Work to do
Copy the records below exactly as they appear, starting at the line that contains "You are a computer-use agent. Image" and stopping after the line that contains "coord(41,270)".

==============================

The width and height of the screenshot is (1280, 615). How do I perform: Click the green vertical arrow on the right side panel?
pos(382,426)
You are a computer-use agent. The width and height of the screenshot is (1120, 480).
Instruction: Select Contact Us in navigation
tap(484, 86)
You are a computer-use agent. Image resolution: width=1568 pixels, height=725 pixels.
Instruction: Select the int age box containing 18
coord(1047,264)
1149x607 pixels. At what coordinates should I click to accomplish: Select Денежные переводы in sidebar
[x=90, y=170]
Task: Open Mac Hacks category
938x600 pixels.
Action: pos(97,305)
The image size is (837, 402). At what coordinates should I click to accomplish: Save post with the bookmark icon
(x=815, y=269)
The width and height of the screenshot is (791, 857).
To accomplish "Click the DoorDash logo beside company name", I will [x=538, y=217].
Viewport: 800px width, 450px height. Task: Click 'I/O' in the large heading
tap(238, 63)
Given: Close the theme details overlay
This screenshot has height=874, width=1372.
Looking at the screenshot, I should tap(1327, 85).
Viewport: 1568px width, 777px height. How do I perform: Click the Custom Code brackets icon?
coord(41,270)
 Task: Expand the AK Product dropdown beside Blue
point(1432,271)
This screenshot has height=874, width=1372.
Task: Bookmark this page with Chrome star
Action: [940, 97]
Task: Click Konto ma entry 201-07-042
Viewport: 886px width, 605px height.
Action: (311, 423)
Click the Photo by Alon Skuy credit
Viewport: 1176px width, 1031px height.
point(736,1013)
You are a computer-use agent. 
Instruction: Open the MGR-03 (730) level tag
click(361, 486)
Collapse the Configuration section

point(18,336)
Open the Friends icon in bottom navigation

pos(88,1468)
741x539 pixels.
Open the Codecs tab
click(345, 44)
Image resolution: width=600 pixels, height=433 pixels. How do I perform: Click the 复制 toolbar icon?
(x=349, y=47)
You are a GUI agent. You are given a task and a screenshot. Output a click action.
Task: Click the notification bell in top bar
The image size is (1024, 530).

==============================

Task answer
You are a computer-use agent. Image resolution: width=1568 pixels, height=725 pixels.
Instruction: Select the int age box containing 18
coord(1047,264)
1149x607 pixels. At what coordinates should I click to accomplish: Select Денежные переводы in sidebar
[x=90, y=170]
Task: Open Mac Hacks category
938x600 pixels.
Action: pos(97,305)
The image size is (837, 402). At what coordinates should I click to accomplish: Save post with the bookmark icon
(x=815, y=269)
The width and height of the screenshot is (791, 857).
To accomplish "Click the DoorDash logo beside company name", I will [x=538, y=217].
Viewport: 800px width, 450px height. Task: Click 'I/O' in the large heading
tap(238, 63)
Given: Close the theme details overlay
This screenshot has height=874, width=1372.
Looking at the screenshot, I should tap(1327, 85).
Viewport: 1568px width, 777px height. How do I perform: Click the Custom Code brackets icon?
coord(41,270)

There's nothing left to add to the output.